[Item position entries]
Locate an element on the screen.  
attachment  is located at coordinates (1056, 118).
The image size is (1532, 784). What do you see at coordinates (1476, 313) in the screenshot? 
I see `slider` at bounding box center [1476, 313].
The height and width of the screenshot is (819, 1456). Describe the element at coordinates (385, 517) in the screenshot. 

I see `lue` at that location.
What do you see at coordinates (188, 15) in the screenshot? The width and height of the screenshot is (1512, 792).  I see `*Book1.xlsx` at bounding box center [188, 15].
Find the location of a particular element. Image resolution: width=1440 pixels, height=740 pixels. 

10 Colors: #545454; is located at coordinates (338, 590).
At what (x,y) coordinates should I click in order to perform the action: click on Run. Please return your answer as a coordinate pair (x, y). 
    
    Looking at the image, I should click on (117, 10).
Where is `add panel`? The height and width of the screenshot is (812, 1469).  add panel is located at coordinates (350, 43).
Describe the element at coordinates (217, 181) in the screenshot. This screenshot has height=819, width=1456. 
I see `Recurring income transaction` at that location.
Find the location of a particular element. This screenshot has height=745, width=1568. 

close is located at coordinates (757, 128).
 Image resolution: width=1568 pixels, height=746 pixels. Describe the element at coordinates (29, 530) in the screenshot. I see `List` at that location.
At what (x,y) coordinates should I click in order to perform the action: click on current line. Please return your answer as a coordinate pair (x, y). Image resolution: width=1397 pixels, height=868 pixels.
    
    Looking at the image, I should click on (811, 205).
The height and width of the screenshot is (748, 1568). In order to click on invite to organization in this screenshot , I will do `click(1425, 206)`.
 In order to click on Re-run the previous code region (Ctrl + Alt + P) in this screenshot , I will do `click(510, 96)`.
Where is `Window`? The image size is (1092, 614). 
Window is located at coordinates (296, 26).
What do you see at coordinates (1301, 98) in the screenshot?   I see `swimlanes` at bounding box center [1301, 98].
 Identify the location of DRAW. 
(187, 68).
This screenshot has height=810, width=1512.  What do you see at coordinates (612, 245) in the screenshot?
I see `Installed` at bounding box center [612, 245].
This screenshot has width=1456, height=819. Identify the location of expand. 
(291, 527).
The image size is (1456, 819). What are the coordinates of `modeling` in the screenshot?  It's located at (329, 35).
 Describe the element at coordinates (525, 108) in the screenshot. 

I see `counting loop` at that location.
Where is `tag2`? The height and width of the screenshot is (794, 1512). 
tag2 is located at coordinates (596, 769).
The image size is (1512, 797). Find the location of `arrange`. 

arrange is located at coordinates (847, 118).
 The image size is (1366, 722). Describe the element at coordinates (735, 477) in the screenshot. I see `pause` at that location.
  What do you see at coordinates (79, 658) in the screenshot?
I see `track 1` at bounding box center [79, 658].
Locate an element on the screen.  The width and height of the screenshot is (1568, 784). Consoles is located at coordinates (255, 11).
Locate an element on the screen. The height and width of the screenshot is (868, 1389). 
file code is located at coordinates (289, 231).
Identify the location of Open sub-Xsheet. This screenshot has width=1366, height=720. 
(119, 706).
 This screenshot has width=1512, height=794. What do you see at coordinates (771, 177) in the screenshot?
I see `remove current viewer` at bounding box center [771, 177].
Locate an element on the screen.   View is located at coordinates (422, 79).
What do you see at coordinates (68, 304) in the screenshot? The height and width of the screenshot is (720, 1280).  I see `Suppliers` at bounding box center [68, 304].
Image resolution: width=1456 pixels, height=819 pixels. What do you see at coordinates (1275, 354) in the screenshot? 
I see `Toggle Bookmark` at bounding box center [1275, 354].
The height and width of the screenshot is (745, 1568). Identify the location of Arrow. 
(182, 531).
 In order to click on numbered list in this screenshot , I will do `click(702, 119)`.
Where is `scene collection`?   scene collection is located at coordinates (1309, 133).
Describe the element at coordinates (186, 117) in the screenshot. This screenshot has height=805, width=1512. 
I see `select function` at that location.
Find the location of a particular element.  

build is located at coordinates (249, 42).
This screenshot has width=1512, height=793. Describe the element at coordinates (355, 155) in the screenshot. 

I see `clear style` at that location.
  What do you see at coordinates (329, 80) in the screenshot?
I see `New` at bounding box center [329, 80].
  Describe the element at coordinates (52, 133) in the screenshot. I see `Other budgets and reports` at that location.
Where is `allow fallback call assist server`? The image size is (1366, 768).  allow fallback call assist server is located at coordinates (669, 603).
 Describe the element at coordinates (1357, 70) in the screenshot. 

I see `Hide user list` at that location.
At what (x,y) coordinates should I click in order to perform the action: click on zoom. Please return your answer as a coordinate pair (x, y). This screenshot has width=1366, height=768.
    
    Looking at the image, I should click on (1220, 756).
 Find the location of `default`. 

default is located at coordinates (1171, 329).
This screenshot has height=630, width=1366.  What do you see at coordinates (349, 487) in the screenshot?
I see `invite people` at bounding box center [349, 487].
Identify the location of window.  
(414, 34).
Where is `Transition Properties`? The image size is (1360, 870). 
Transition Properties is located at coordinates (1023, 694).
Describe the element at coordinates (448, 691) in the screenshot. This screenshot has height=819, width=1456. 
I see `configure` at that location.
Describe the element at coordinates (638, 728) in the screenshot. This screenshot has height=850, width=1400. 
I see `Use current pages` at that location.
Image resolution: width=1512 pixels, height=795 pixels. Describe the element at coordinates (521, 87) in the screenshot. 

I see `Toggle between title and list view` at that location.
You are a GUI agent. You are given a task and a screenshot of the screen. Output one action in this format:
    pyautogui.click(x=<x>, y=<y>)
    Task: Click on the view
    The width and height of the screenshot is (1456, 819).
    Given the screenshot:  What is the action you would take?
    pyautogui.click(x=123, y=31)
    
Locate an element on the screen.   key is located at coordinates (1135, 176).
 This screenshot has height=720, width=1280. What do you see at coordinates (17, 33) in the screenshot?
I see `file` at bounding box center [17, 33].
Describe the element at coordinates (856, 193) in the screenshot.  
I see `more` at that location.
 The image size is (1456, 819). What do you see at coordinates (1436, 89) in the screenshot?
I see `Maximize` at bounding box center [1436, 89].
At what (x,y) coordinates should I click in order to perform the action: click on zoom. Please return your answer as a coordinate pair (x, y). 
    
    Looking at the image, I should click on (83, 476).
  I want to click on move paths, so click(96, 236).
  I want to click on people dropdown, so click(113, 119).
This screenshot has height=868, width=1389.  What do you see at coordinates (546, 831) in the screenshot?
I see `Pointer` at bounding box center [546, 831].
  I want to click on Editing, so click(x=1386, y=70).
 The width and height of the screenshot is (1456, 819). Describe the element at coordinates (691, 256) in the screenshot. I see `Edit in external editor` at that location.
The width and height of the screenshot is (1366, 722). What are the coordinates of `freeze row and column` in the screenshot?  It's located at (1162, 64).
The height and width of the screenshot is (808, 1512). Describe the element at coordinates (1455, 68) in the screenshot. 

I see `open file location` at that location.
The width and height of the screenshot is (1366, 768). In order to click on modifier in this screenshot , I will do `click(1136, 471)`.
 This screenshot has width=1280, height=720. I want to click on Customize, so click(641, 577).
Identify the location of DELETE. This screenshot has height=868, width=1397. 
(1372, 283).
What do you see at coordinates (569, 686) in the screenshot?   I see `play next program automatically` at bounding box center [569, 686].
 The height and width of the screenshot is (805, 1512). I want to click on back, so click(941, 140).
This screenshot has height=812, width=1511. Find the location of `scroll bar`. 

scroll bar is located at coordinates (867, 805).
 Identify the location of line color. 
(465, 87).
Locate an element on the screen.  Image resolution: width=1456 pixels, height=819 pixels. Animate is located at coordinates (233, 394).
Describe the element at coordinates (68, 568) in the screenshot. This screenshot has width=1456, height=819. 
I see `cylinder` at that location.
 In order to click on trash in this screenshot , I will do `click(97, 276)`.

What is required.
Can you copy every one of the lines above, word for word, without changing anything?

Answer to the exercise.
Locate an element on the screen.  
attachment  is located at coordinates (1056, 118).
The image size is (1532, 784). What do you see at coordinates (1476, 313) in the screenshot? 
I see `slider` at bounding box center [1476, 313].
The height and width of the screenshot is (819, 1456). Describe the element at coordinates (385, 517) in the screenshot. 

I see `lue` at that location.
What do you see at coordinates (188, 15) in the screenshot? The width and height of the screenshot is (1512, 792).  I see `*Book1.xlsx` at bounding box center [188, 15].
Find the location of a particular element. Image resolution: width=1440 pixels, height=740 pixels. 

10 Colors: #545454; is located at coordinates (338, 590).
At what (x,y) coordinates should I click in order to perform the action: click on Run. Please return your answer as a coordinate pair (x, y). 
    
    Looking at the image, I should click on (117, 10).
Where is `add panel`? The height and width of the screenshot is (812, 1469).  add panel is located at coordinates (350, 43).
Describe the element at coordinates (217, 181) in the screenshot. This screenshot has height=819, width=1456. 
I see `Recurring income transaction` at that location.
Find the location of a particular element. This screenshot has height=745, width=1568. 

close is located at coordinates (757, 128).
 Image resolution: width=1568 pixels, height=746 pixels. Describe the element at coordinates (29, 530) in the screenshot. I see `List` at that location.
At what (x,y) coordinates should I click in order to perform the action: click on current line. Please return your answer as a coordinate pair (x, y). Image resolution: width=1397 pixels, height=868 pixels.
    
    Looking at the image, I should click on (811, 205).
The height and width of the screenshot is (748, 1568). In order to click on invite to organization in this screenshot , I will do `click(1425, 206)`.
 In order to click on Re-run the previous code region (Ctrl + Alt + P) in this screenshot , I will do `click(510, 96)`.
Where is `Window`? The image size is (1092, 614). 
Window is located at coordinates (296, 26).
What do you see at coordinates (1301, 98) in the screenshot?   I see `swimlanes` at bounding box center [1301, 98].
 Identify the location of DRAW. 
(187, 68).
This screenshot has height=810, width=1512.  What do you see at coordinates (612, 245) in the screenshot?
I see `Installed` at bounding box center [612, 245].
This screenshot has width=1456, height=819. Identify the location of expand. 
(291, 527).
The image size is (1456, 819). What are the coordinates of `modeling` in the screenshot?  It's located at (329, 35).
 Describe the element at coordinates (525, 108) in the screenshot. 

I see `counting loop` at that location.
Where is `tag2`? The height and width of the screenshot is (794, 1512). 
tag2 is located at coordinates (596, 769).
The image size is (1512, 797). Find the location of `arrange`. 

arrange is located at coordinates (847, 118).
 The image size is (1366, 722). Describe the element at coordinates (735, 477) in the screenshot. I see `pause` at that location.
  What do you see at coordinates (79, 658) in the screenshot?
I see `track 1` at bounding box center [79, 658].
Locate an element on the screen.  The width and height of the screenshot is (1568, 784). Consoles is located at coordinates (255, 11).
Locate an element on the screen. The height and width of the screenshot is (868, 1389). 
file code is located at coordinates (289, 231).
Identify the location of Open sub-Xsheet. This screenshot has width=1366, height=720. 
(119, 706).
 This screenshot has width=1512, height=794. What do you see at coordinates (771, 177) in the screenshot?
I see `remove current viewer` at bounding box center [771, 177].
Locate an element on the screen.   View is located at coordinates (422, 79).
What do you see at coordinates (68, 304) in the screenshot? The height and width of the screenshot is (720, 1280).  I see `Suppliers` at bounding box center [68, 304].
Image resolution: width=1456 pixels, height=819 pixels. What do you see at coordinates (1275, 354) in the screenshot? 
I see `Toggle Bookmark` at bounding box center [1275, 354].
The height and width of the screenshot is (745, 1568). Identify the location of Arrow. 
(182, 531).
 In order to click on numbered list in this screenshot , I will do `click(702, 119)`.
Where is `scene collection`?   scene collection is located at coordinates (1309, 133).
Describe the element at coordinates (186, 117) in the screenshot. This screenshot has height=805, width=1512. 
I see `select function` at that location.
Find the location of a particular element.  

build is located at coordinates (249, 42).
This screenshot has width=1512, height=793. Describe the element at coordinates (355, 155) in the screenshot. 

I see `clear style` at that location.
  What do you see at coordinates (329, 80) in the screenshot?
I see `New` at bounding box center [329, 80].
  Describe the element at coordinates (52, 133) in the screenshot. I see `Other budgets and reports` at that location.
Where is `allow fallback call assist server`? The image size is (1366, 768).  allow fallback call assist server is located at coordinates (669, 603).
 Describe the element at coordinates (1357, 70) in the screenshot. 

I see `Hide user list` at that location.
At what (x,y) coordinates should I click in order to perform the action: click on zoom. Please return your answer as a coordinate pair (x, y). This screenshot has width=1366, height=768.
    
    Looking at the image, I should click on (1220, 756).
 Find the location of `default`. 

default is located at coordinates (1171, 329).
This screenshot has height=630, width=1366.  What do you see at coordinates (349, 487) in the screenshot?
I see `invite people` at bounding box center [349, 487].
Identify the location of window.  
(414, 34).
Where is `Transition Properties`? The image size is (1360, 870). 
Transition Properties is located at coordinates (1023, 694).
Describe the element at coordinates (448, 691) in the screenshot. This screenshot has height=819, width=1456. 
I see `configure` at that location.
Describe the element at coordinates (638, 728) in the screenshot. This screenshot has height=850, width=1400. 
I see `Use current pages` at that location.
Image resolution: width=1512 pixels, height=795 pixels. Describe the element at coordinates (521, 87) in the screenshot. 

I see `Toggle between title and list view` at that location.
You are a GUI agent. You are given a task and a screenshot of the screen. Output one action in this format:
    pyautogui.click(x=<x>, y=<y>)
    Task: Click on the view
    The width and height of the screenshot is (1456, 819).
    Given the screenshot:  What is the action you would take?
    pyautogui.click(x=123, y=31)
    
Locate an element on the screen.   key is located at coordinates (1135, 176).
 This screenshot has height=720, width=1280. What do you see at coordinates (17, 33) in the screenshot?
I see `file` at bounding box center [17, 33].
Describe the element at coordinates (856, 193) in the screenshot.  
I see `more` at that location.
 The image size is (1456, 819). What do you see at coordinates (1436, 89) in the screenshot?
I see `Maximize` at bounding box center [1436, 89].
At what (x,y) coordinates should I click in order to perform the action: click on zoom. Please return your answer as a coordinate pair (x, y). 
    
    Looking at the image, I should click on (83, 476).
  I want to click on move paths, so click(96, 236).
  I want to click on people dropdown, so click(113, 119).
This screenshot has height=868, width=1389.  What do you see at coordinates (546, 831) in the screenshot?
I see `Pointer` at bounding box center [546, 831].
  I want to click on Editing, so click(x=1386, y=70).
 The width and height of the screenshot is (1456, 819). Describe the element at coordinates (691, 256) in the screenshot. I see `Edit in external editor` at that location.
The width and height of the screenshot is (1366, 722). What are the coordinates of `freeze row and column` in the screenshot?  It's located at (1162, 64).
The height and width of the screenshot is (808, 1512). Describe the element at coordinates (1455, 68) in the screenshot. 

I see `open file location` at that location.
The width and height of the screenshot is (1366, 768). In order to click on modifier in this screenshot , I will do `click(1136, 471)`.
 This screenshot has width=1280, height=720. I want to click on Customize, so click(641, 577).
Identify the location of DELETE. This screenshot has height=868, width=1397. 
(1372, 283).
What do you see at coordinates (569, 686) in the screenshot?   I see `play next program automatically` at bounding box center [569, 686].
 The height and width of the screenshot is (805, 1512). I want to click on back, so click(941, 140).
This screenshot has height=812, width=1511. Find the location of `scroll bar`. 

scroll bar is located at coordinates (867, 805).
 Identify the location of line color. 
(465, 87).
Locate an element on the screen.  Image resolution: width=1456 pixels, height=819 pixels. Animate is located at coordinates (233, 394).
Describe the element at coordinates (68, 568) in the screenshot. This screenshot has width=1456, height=819. 
I see `cylinder` at that location.
 In order to click on trash in this screenshot , I will do `click(97, 276)`.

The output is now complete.